• WHAT THE TASK ASKS
Only certain lines below are wanted: those starting at the line containing "St. Maarten (60, 166)" and ending at the line containing "Random Pics With", both included, each retyped exactly.
━━ INFORMATION SUPPLIED
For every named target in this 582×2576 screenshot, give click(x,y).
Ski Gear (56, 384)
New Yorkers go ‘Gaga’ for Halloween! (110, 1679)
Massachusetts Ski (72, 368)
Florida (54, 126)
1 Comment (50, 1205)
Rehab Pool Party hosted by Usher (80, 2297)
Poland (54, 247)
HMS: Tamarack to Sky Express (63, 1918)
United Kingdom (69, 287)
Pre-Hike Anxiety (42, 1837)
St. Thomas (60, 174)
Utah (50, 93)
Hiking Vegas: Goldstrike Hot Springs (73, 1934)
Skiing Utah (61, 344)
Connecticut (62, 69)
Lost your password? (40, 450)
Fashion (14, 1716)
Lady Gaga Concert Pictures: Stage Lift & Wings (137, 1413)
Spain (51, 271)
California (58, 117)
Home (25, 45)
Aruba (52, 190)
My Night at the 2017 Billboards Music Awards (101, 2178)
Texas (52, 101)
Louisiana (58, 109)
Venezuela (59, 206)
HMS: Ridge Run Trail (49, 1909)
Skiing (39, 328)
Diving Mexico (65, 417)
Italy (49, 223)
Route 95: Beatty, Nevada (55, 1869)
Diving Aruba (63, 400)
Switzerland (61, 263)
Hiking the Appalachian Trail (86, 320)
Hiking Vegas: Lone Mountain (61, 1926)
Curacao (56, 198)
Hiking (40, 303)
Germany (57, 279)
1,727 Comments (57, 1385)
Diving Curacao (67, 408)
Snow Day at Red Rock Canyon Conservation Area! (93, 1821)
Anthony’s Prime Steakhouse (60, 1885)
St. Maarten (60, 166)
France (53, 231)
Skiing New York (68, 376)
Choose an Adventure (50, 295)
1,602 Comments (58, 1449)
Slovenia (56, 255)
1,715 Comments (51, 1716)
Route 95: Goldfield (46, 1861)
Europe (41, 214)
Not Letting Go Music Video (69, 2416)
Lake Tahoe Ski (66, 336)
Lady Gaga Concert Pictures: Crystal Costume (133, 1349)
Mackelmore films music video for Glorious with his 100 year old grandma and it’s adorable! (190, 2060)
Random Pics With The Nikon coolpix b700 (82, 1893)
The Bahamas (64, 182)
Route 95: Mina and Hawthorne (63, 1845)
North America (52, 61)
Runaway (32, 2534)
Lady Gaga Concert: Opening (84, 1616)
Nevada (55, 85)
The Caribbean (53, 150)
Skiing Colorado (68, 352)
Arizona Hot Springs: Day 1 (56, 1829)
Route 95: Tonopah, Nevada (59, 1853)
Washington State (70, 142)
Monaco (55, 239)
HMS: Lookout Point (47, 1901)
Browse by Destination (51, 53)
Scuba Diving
━━━━
• EXERCISE RESPONSE
St. Maarten (60, 166)
France (53, 231)
Skiing New York (68, 376)
Choose an Adventure (50, 295)
1,602 Comments (58, 1449)
Slovenia (56, 255)
1,715 Comments (51, 1716)
Route 95: Goldfield (46, 1861)
Europe (41, 214)
Not Letting Go Music Video (69, 2416)
Lake Tahoe Ski (66, 336)
Lady Gaga Concert Pictures: Crystal Costume (133, 1349)
Mackelmore films music video for Glorious with his 100 year old grandma and it’s adorable! (190, 2060)
Random Pics With The Nikon coolpix b700 (82, 1893)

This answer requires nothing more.